▸ **Task requirements**
Copy out the part of the data that opens with the line containing "Task: Refresh the Rx panel" and closes with the line containing "point(2010,602)", both lines included, and omit the pictures from your answer.

________________________

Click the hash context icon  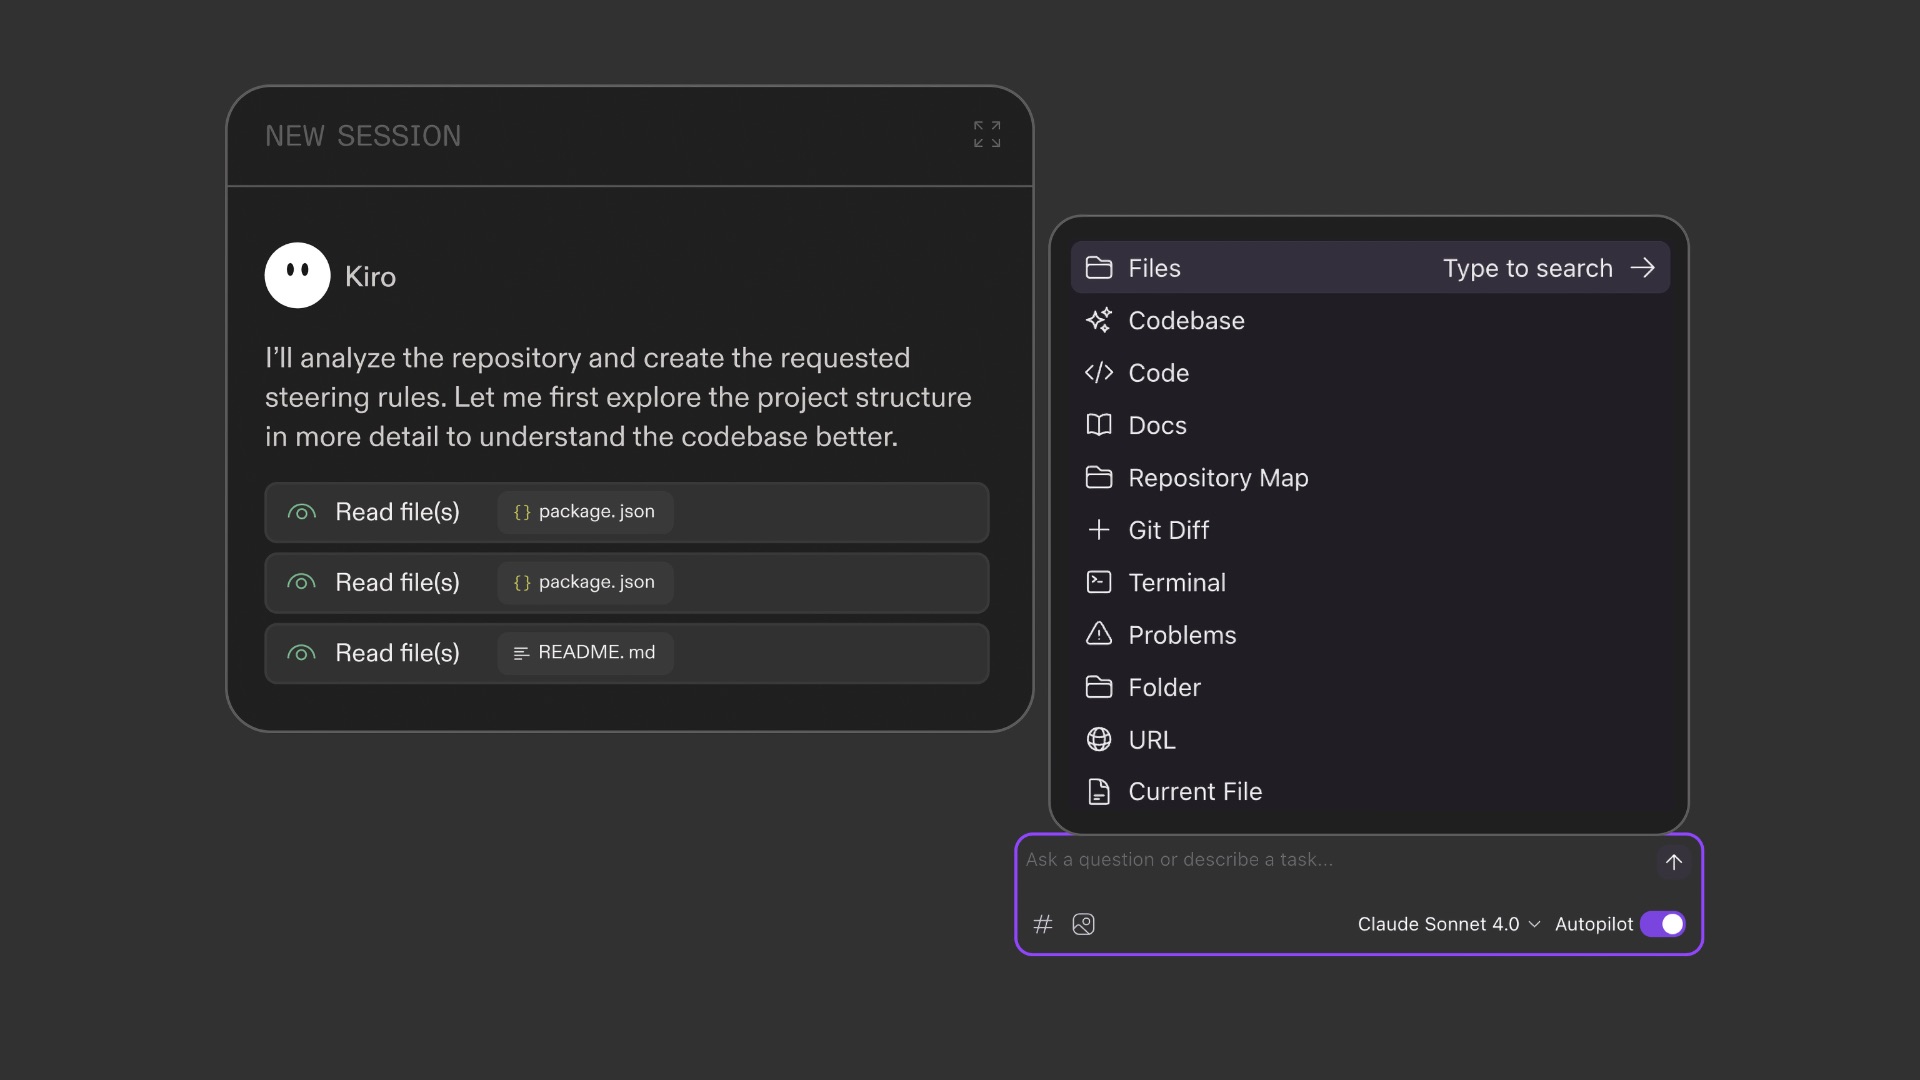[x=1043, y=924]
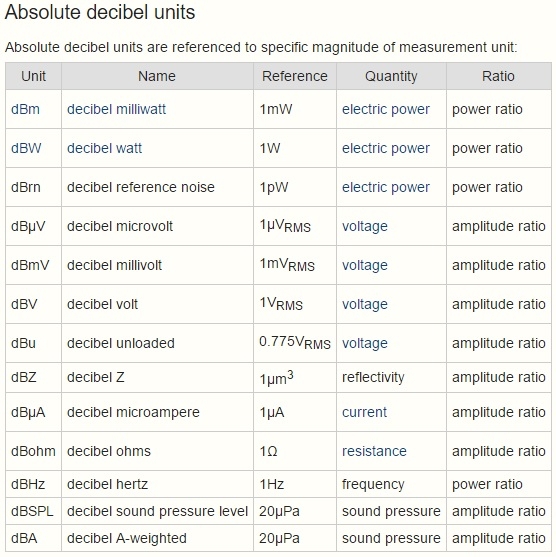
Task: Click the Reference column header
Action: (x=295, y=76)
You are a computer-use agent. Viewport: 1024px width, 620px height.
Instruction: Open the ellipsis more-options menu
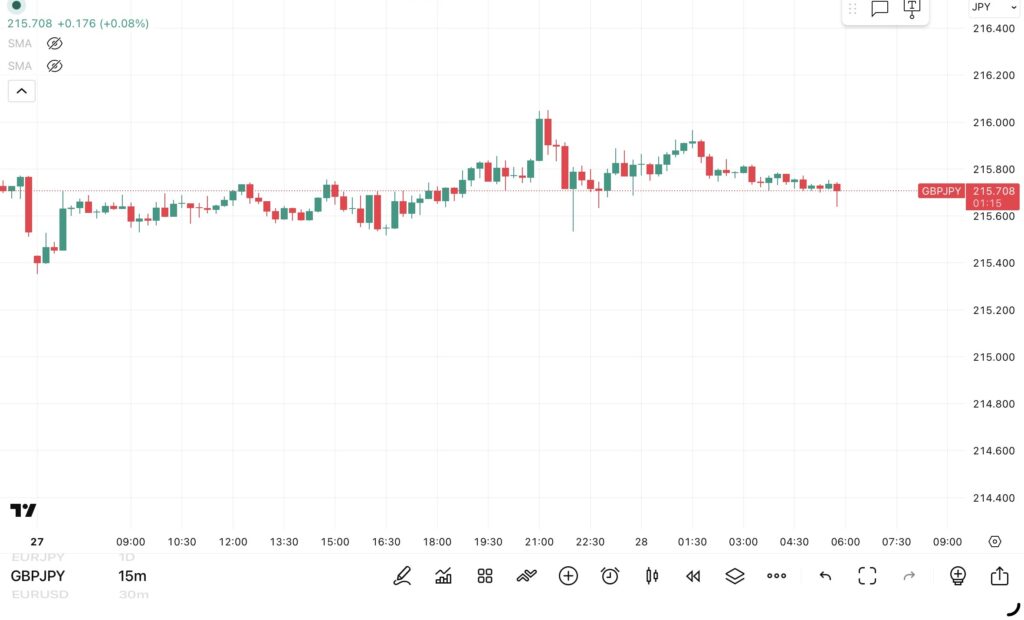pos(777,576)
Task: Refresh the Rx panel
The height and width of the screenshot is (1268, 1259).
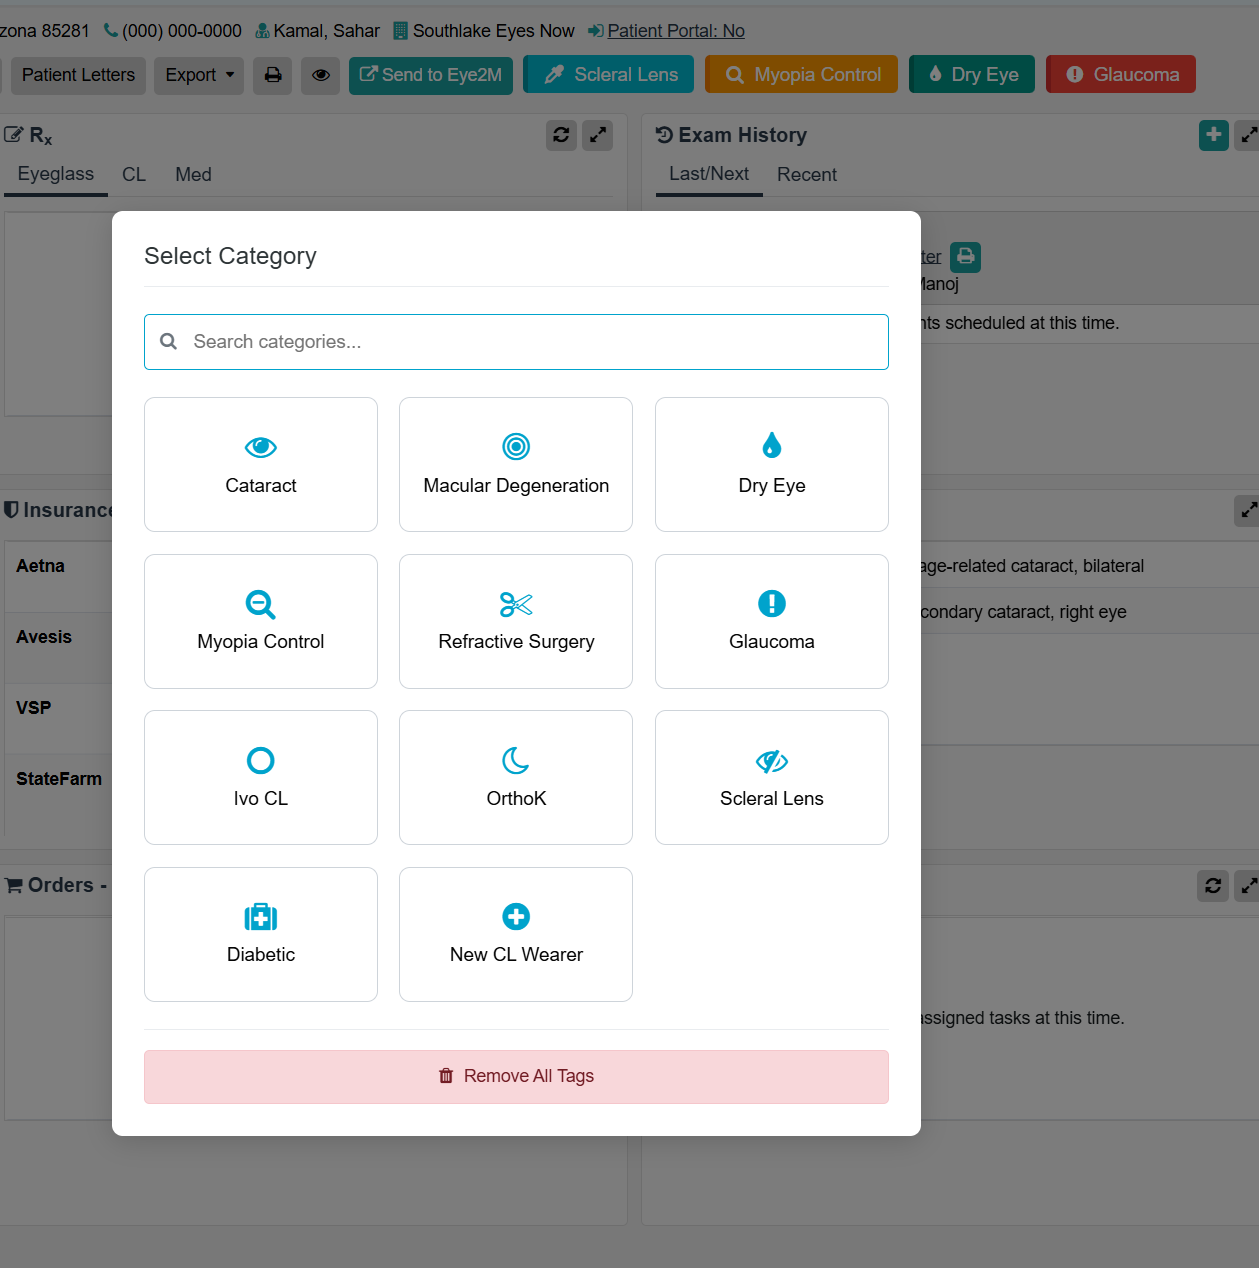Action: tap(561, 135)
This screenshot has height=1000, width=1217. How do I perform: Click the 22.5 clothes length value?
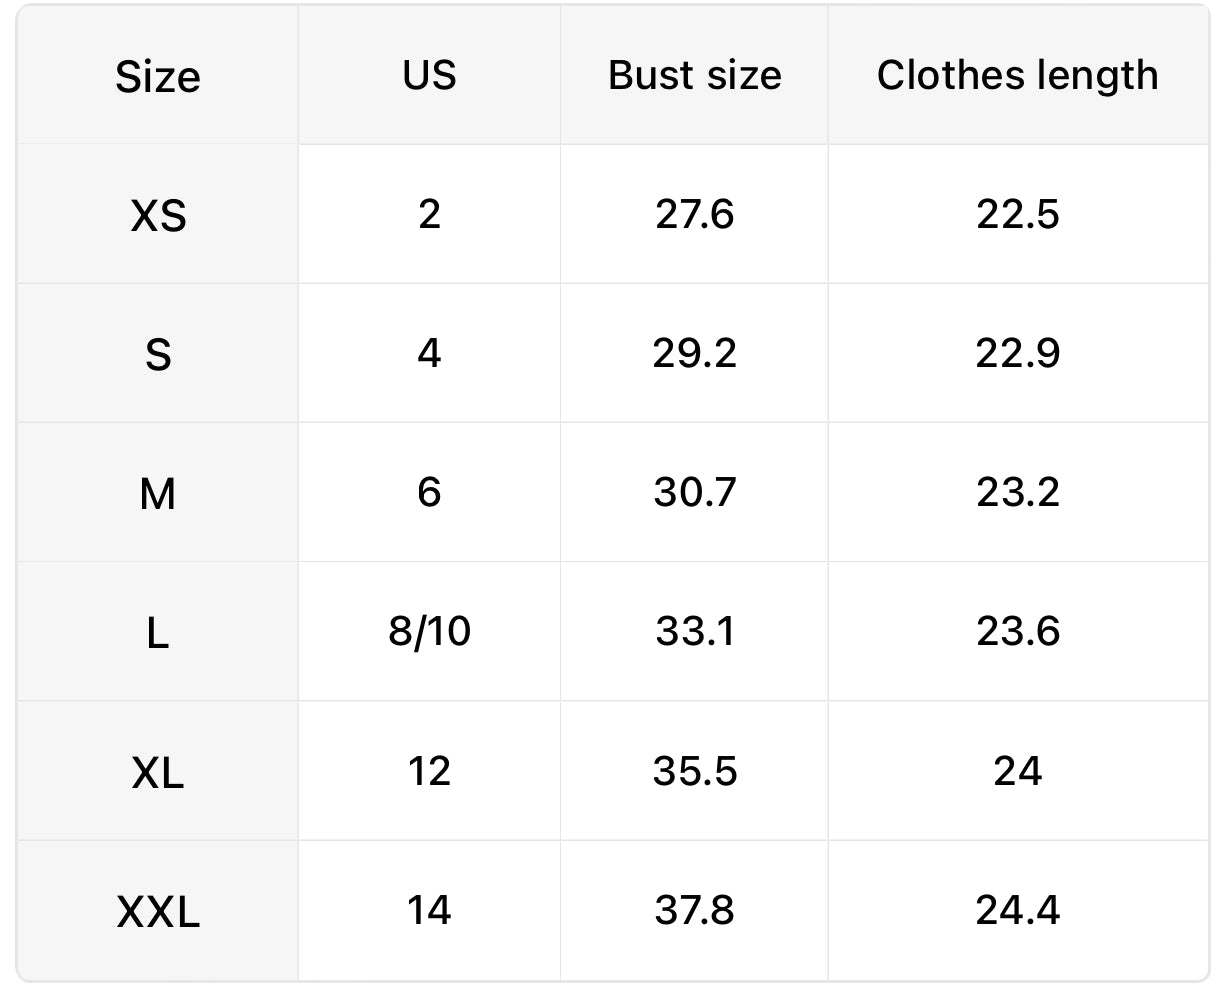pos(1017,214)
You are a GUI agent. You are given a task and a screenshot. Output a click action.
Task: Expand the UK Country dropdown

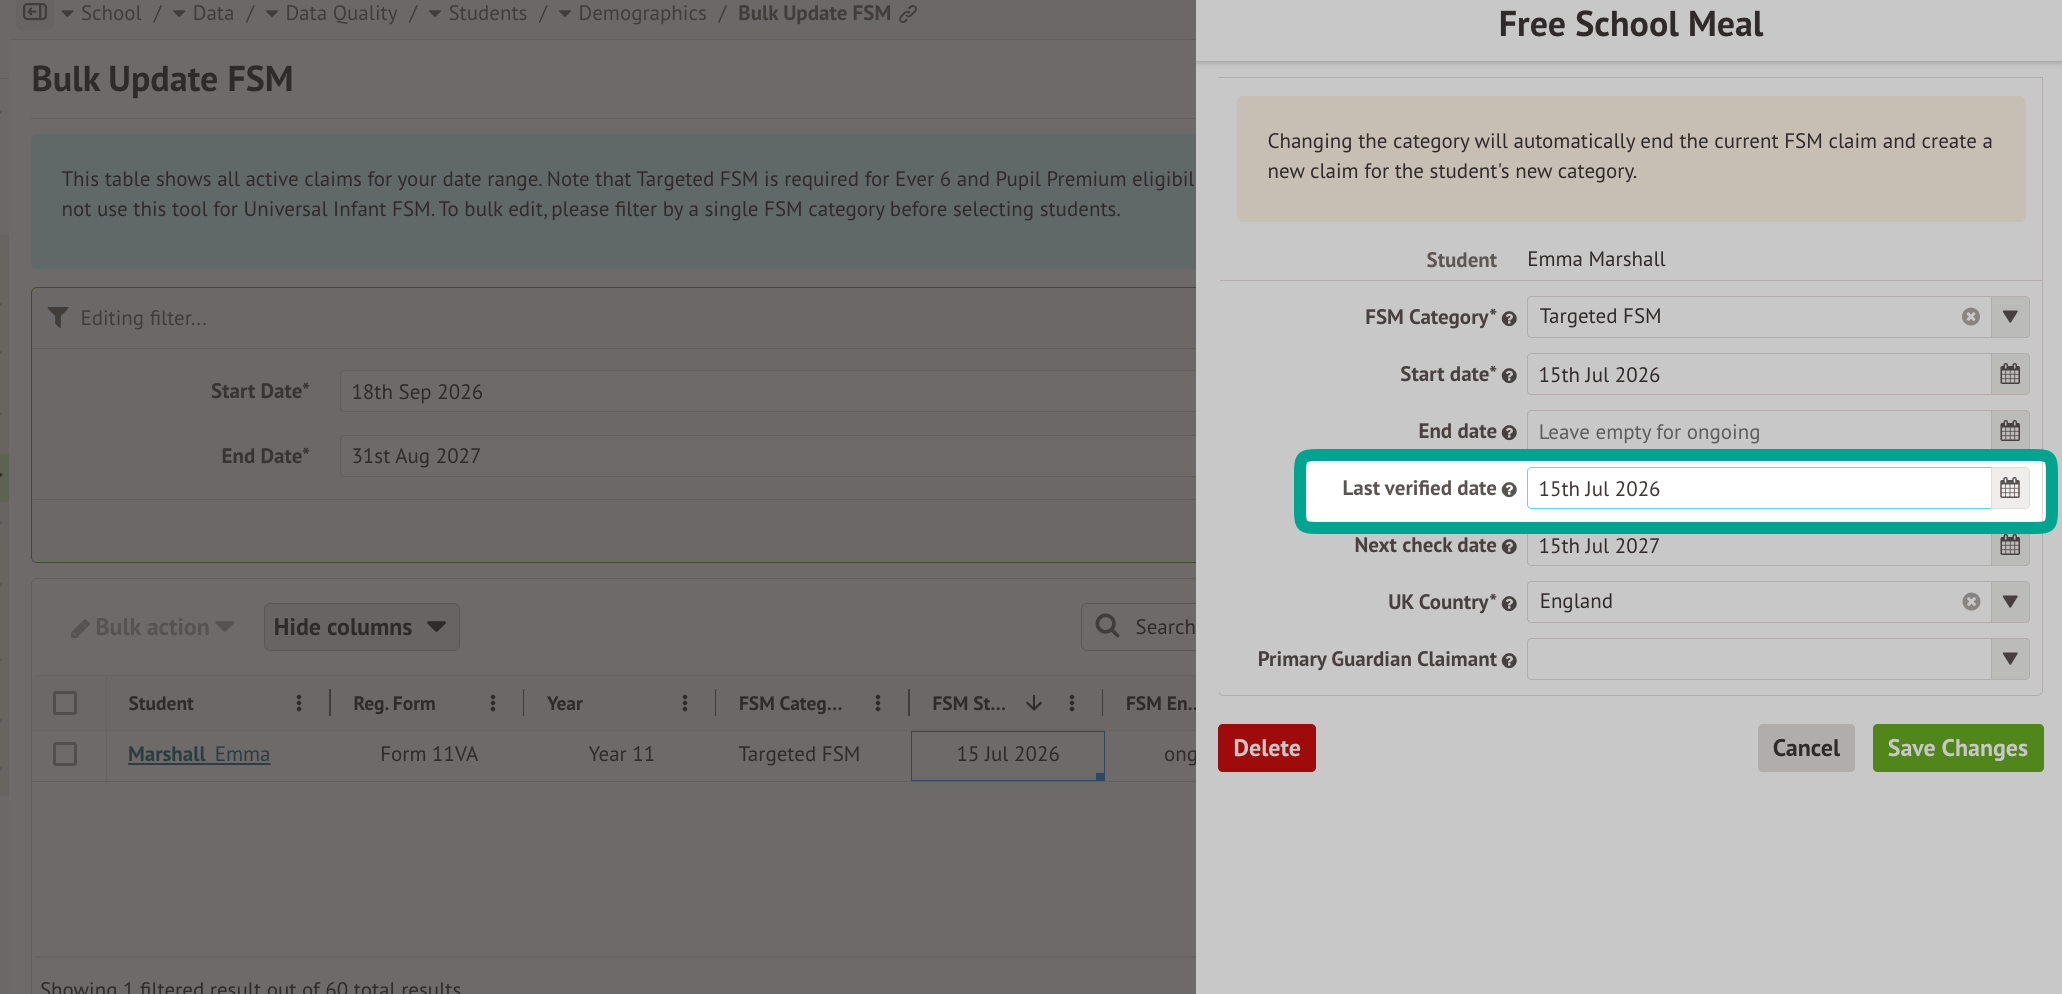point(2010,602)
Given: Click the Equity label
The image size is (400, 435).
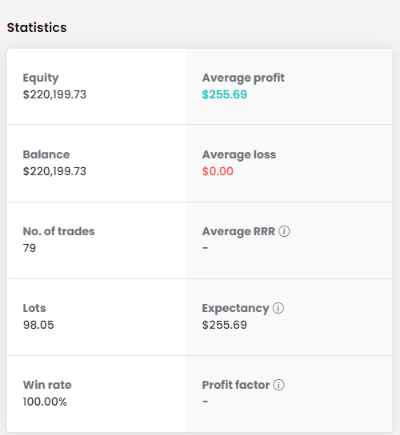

________________________

▸ **Reply**
Task: Refresh the Rx panel
The height and width of the screenshot is (1268, 1259).
Action: tap(561, 135)
This screenshot has height=1000, width=1217. How do I perform: Click the 22.5 clothes length value?
pos(1017,214)
You are a GUI agent. You are given a task and a screenshot. Output a click action.
Task: Expand the UK Country dropdown

point(2010,602)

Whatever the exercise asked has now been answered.